- What you should do
Return each line exactly, from the one that has "The image size is (229, 142)." through the end of the entries, both ends included. Pictures do not belong.

-------- Provided information

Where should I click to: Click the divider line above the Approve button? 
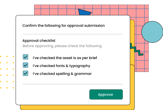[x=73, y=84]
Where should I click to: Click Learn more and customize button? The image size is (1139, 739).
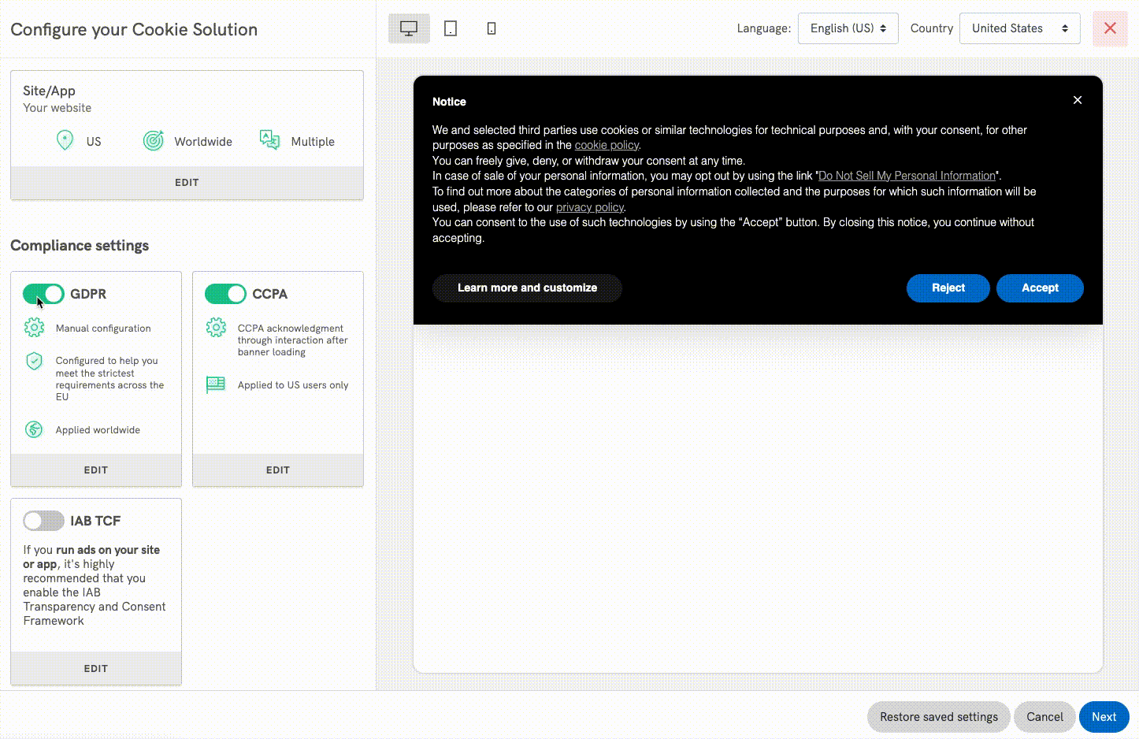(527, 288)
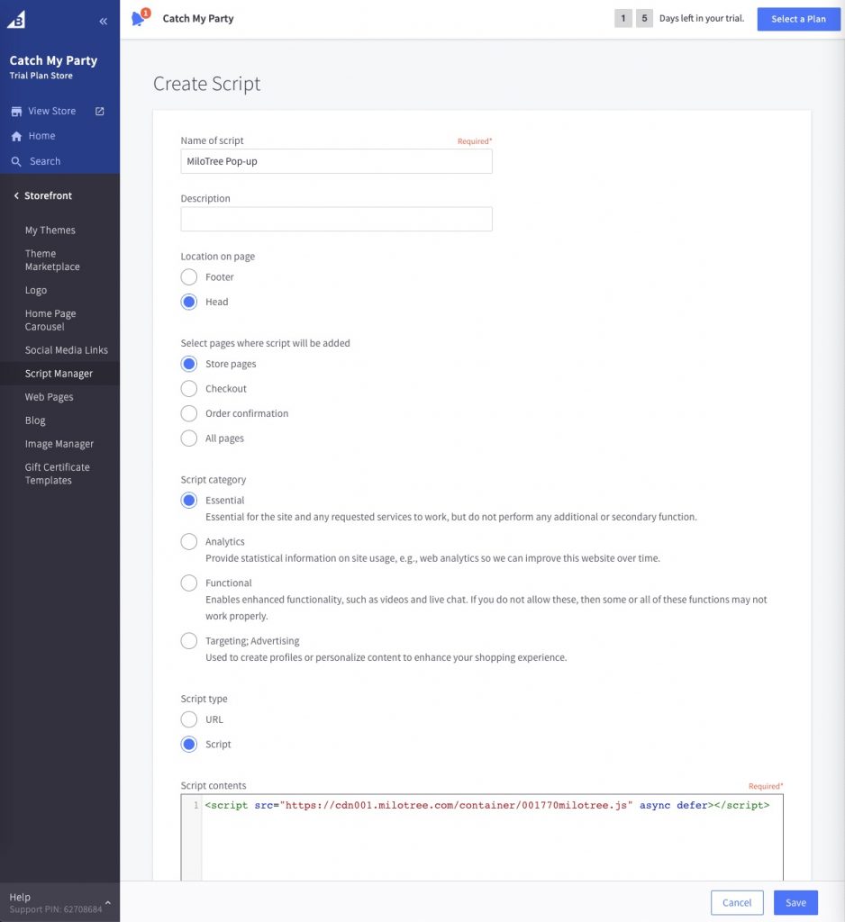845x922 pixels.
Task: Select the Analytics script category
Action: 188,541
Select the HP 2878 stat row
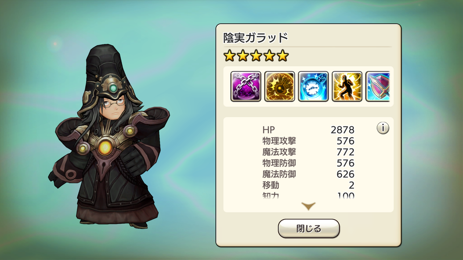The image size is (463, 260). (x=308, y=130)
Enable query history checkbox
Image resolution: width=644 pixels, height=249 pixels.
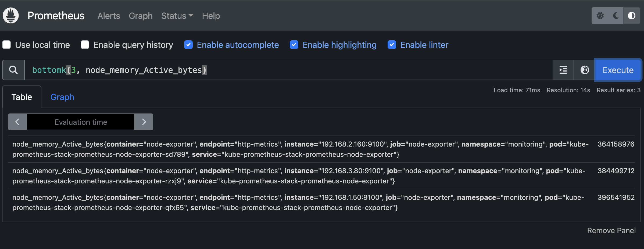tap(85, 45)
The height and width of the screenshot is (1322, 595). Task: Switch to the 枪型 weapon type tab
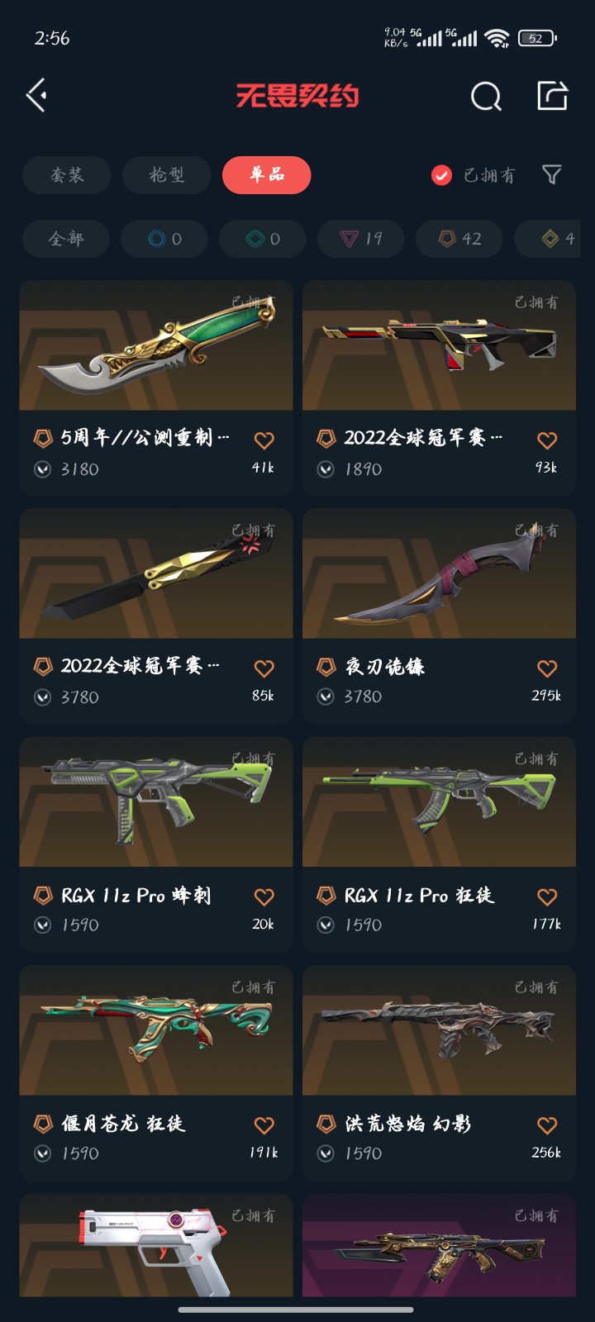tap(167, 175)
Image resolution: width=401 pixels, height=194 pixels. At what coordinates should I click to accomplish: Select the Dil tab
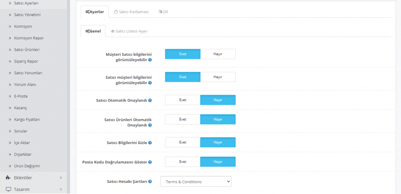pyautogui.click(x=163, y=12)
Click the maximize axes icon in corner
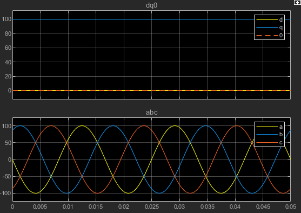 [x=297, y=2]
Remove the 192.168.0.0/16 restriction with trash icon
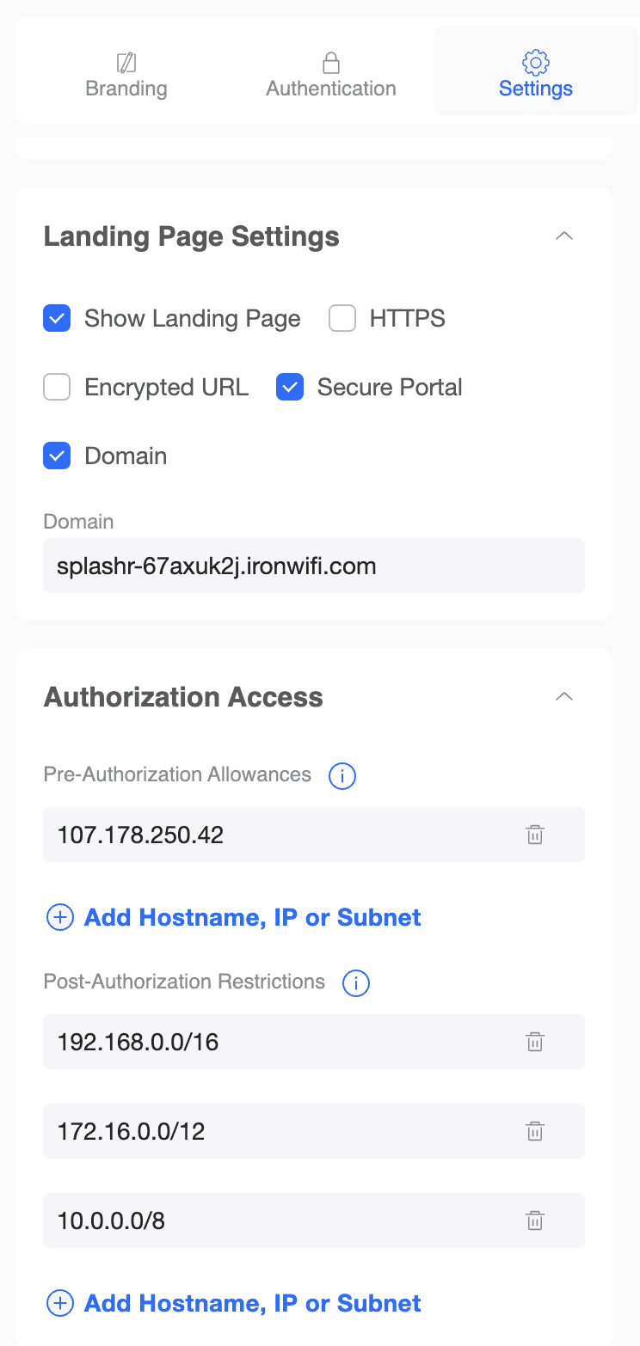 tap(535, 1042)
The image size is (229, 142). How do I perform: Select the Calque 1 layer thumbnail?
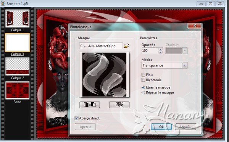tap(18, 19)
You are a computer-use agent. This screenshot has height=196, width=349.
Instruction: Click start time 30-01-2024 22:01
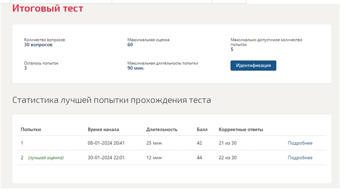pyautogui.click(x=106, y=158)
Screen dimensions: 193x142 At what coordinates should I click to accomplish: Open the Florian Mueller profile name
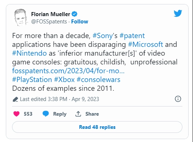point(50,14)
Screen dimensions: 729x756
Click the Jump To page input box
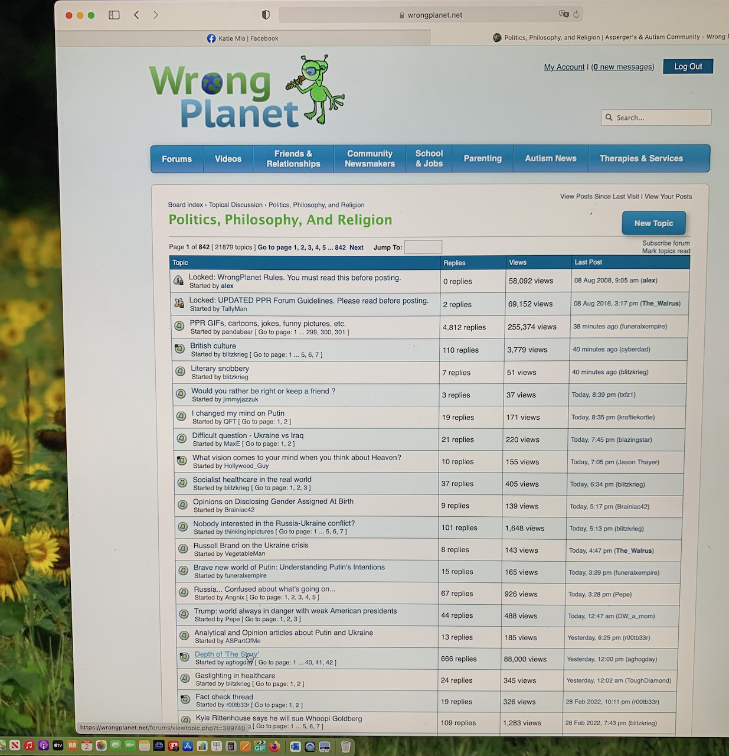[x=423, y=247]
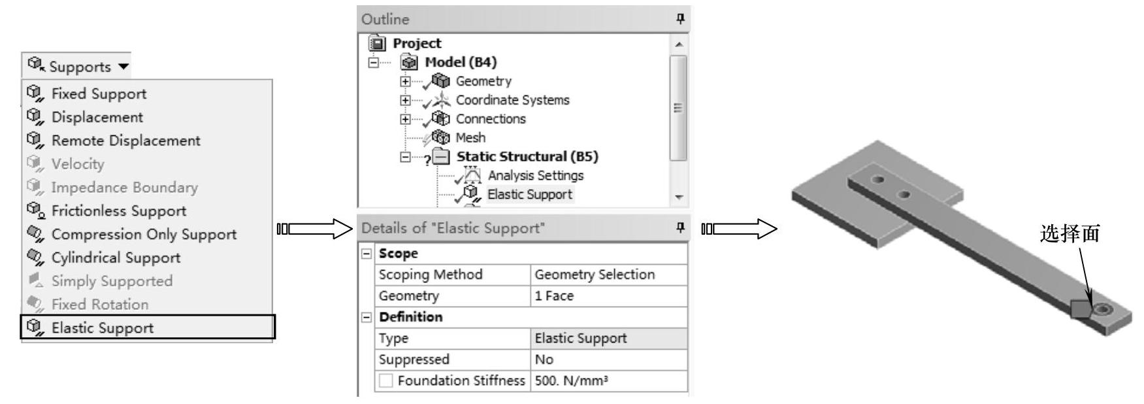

----------------

- Output for this exercise
The image size is (229, 142). How do I perform: Select the Calque 1 layer thumbnail?
tap(18, 19)
You are a computer-use agent. This screenshot has height=196, width=349.
Instruction: Click start time 30-01-2024 22:01
pyautogui.click(x=106, y=158)
Screen dimensions: 193x142 At what coordinates should I click to accomplish: Open the Florian Mueller profile name
point(50,14)
Screen dimensions: 729x756
Click the Jump To page input box
[x=423, y=247]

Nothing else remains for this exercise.